Wednesday, 12 October 2011

The London Fiction Series

Ten years ago, publisher Harvill launched the London Fiction Series of 'lost' classic novels set in the city. The first four books included Henry Green's Caught and Capital by Maureen Duffy but sales were disappointing and I don't think any other titles were added.

Each of the books featured a wonderful new introduction - I particularly recommend writer Iain Sinclair's excellent opener to The Lowlife (1963) by Alexander Baron, even if you are weary of Sinclair's Hackney shtick. (Baron's elderly widow was at the series launch, held in Brick Lane's then derelict Old Truman Brewery.) The book is great on the East End: 'Hackney isn't the East End - that's the mark of the outsider, when you hear someone call Hackney the East End. The East End starts two miles down the road, across the border of Bethnal Green.'

The lowlife is Baron's narrator, gambler Harryboy Boas, whose apparently guilt-free lifestyle hides a central secret. Harry is also notable for his literary tastes: early on, he treats himself to a set of the translated works of Emile Zola in Charing Cross Road ('This Zola is a terrific writer. He can be tougher than Mickey Spillane, and when he gets on to sex he's red hot').

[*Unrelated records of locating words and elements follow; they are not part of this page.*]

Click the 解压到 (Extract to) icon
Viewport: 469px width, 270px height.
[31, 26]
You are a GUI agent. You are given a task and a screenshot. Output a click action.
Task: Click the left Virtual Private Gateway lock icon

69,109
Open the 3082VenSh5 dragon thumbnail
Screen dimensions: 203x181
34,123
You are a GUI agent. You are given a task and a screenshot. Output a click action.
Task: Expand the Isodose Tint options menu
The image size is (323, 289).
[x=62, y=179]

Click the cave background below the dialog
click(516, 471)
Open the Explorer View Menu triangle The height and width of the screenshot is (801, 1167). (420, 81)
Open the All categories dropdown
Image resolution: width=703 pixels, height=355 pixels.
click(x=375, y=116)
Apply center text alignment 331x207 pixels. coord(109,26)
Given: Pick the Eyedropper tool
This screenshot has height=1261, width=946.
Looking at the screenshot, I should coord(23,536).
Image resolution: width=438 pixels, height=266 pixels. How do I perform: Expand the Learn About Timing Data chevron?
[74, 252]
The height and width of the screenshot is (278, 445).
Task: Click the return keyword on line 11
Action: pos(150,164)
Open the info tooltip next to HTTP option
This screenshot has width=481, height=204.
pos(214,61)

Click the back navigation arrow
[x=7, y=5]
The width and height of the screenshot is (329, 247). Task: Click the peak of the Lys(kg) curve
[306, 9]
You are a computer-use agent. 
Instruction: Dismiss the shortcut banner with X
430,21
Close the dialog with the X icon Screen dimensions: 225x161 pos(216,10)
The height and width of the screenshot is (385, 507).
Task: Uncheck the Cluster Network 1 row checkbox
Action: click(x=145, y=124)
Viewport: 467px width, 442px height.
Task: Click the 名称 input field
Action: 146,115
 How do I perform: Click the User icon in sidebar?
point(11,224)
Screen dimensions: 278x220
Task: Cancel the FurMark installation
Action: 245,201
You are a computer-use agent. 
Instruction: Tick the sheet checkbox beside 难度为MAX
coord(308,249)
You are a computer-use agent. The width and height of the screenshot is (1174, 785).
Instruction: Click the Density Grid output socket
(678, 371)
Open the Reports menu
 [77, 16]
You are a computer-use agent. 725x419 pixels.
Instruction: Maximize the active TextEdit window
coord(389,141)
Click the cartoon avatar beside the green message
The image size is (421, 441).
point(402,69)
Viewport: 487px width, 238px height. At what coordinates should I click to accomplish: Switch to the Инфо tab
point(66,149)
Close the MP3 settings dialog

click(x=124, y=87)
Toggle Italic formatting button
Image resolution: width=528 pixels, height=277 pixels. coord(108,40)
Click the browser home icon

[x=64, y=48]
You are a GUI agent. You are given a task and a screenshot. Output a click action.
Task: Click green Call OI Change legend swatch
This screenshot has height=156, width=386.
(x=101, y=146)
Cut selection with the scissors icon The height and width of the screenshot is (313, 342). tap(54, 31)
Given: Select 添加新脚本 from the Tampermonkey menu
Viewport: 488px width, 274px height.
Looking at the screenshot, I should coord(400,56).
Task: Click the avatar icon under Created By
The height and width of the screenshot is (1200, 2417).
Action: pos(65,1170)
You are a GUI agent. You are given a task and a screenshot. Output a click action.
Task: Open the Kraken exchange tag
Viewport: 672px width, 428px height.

At the library one afternoon, Harry goes 'in to look for some thrillers. I like these books, the way they scratch on the nerves as I lie in bed. Chandler and Hammett are my favourites. You don't get writing like theirs nowadays.' In the end: 'I picked up a couple of Simenons.' Good man.

The other Jewish writer in the series was Gerald Kersh, whose large family lived on Teddington High Street. The writer's profile states: 'At seven he wrote his first novel and published it privately bound in his father's brocade waistcoat.' His first novel proper, Jews without Jehovah (1934), was inspired by his family and had to be withdrawn on the day of publication when he was sued by four uncles and a cousin.

In the introduction to the London Fiction Series' 2001 reprint of Fowlers End (originally 1957), Michael Moorcock writes: 'Twickenham was never the hottest crucible of the city. But Kersh did what all suburban young men of spirit and lust did. He got the bus into Soho.' Moorcock continues: 'As a later Fleet Street prodigy drinking in Soho, I staggered in and out of the same pubs and clubs and... discovered the pleasures of Old Compton Street, Dean Street and Meard Street.' He concludes: 'Nobody has told more or better Soho tales or described the place and its people so well.'

Kersh was hugely prolific as a journalist and novelist - he's best known for Night and the City (1938), which was filmed with Richard Widmark (pictured). Lately there has been something of a market for London-based novels, old and new. (Peter Watts writes about Baron's reissued 1969 novel King Dido here and here.) Some 30 years after the deaths of Kersh and Green, the writers in the London Fiction Series managed to be ahead of the times.